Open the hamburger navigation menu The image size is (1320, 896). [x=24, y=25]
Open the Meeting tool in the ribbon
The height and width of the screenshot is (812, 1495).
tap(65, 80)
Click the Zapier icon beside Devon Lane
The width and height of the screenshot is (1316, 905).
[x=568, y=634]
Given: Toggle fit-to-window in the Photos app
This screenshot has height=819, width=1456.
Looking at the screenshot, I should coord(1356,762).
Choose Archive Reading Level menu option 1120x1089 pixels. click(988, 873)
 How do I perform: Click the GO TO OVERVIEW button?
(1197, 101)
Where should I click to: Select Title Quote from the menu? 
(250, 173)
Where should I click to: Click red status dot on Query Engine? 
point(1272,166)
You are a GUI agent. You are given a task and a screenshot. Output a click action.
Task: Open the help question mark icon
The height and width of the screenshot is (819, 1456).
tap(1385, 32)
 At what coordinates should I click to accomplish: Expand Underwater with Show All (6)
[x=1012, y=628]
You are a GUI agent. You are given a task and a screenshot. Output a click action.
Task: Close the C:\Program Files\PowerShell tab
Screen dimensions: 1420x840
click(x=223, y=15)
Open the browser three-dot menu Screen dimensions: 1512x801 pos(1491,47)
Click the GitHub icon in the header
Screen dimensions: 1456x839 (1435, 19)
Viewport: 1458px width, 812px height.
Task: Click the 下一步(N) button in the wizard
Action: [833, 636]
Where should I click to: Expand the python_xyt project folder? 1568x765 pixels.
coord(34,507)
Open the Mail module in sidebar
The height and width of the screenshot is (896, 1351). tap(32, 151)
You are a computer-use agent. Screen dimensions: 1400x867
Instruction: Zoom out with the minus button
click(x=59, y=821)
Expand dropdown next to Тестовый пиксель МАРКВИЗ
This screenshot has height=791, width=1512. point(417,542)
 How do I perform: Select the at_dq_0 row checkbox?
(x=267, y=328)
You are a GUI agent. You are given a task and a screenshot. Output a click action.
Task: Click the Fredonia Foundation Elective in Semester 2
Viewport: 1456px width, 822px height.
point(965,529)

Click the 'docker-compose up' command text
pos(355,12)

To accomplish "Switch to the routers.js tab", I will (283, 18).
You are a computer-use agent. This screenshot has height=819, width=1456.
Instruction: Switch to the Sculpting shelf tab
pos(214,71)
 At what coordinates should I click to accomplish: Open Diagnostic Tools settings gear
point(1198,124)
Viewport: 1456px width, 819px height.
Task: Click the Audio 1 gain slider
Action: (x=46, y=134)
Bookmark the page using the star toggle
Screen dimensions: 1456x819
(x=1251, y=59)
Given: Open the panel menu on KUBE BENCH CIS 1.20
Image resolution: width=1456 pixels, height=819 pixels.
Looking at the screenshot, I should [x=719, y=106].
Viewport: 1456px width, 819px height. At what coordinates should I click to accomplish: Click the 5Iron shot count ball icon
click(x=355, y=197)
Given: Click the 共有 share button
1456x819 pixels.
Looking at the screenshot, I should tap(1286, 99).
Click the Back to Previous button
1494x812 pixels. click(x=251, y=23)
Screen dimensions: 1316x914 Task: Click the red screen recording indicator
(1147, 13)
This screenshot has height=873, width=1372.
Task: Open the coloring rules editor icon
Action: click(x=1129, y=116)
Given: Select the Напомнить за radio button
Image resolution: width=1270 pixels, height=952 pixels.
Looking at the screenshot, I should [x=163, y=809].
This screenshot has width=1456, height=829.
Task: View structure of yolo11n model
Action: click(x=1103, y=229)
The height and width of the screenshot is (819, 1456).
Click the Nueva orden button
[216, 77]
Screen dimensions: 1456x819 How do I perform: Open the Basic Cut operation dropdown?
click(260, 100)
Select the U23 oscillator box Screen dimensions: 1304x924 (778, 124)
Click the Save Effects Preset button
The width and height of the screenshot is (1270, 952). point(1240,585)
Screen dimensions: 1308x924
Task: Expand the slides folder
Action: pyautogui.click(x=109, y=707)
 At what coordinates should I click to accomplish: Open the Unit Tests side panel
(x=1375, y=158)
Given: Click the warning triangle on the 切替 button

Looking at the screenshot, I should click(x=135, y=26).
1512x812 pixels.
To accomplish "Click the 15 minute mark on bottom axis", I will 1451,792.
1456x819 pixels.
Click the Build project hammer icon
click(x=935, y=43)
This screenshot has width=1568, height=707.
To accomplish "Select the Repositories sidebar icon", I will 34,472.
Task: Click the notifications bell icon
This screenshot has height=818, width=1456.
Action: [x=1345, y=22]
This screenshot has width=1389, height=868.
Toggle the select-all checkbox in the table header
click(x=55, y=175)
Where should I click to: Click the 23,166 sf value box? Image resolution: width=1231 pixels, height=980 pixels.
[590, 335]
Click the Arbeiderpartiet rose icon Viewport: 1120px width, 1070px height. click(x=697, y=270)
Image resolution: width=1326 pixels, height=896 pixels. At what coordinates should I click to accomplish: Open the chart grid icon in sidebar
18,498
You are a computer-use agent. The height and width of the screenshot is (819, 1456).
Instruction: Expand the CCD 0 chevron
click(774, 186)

* * * * * * * * *

• WHAT TO PRODUCE: With "will" as the word to match, copy each line of the records that has it.

• REPLY TO THE TASK:
To accomplish "Switch to the routers.js tab", I will (283, 18).
To accomplish "Click the 15 minute mark on bottom axis", I will 1451,792.
To accomplish "Select the Repositories sidebar icon", I will 34,472.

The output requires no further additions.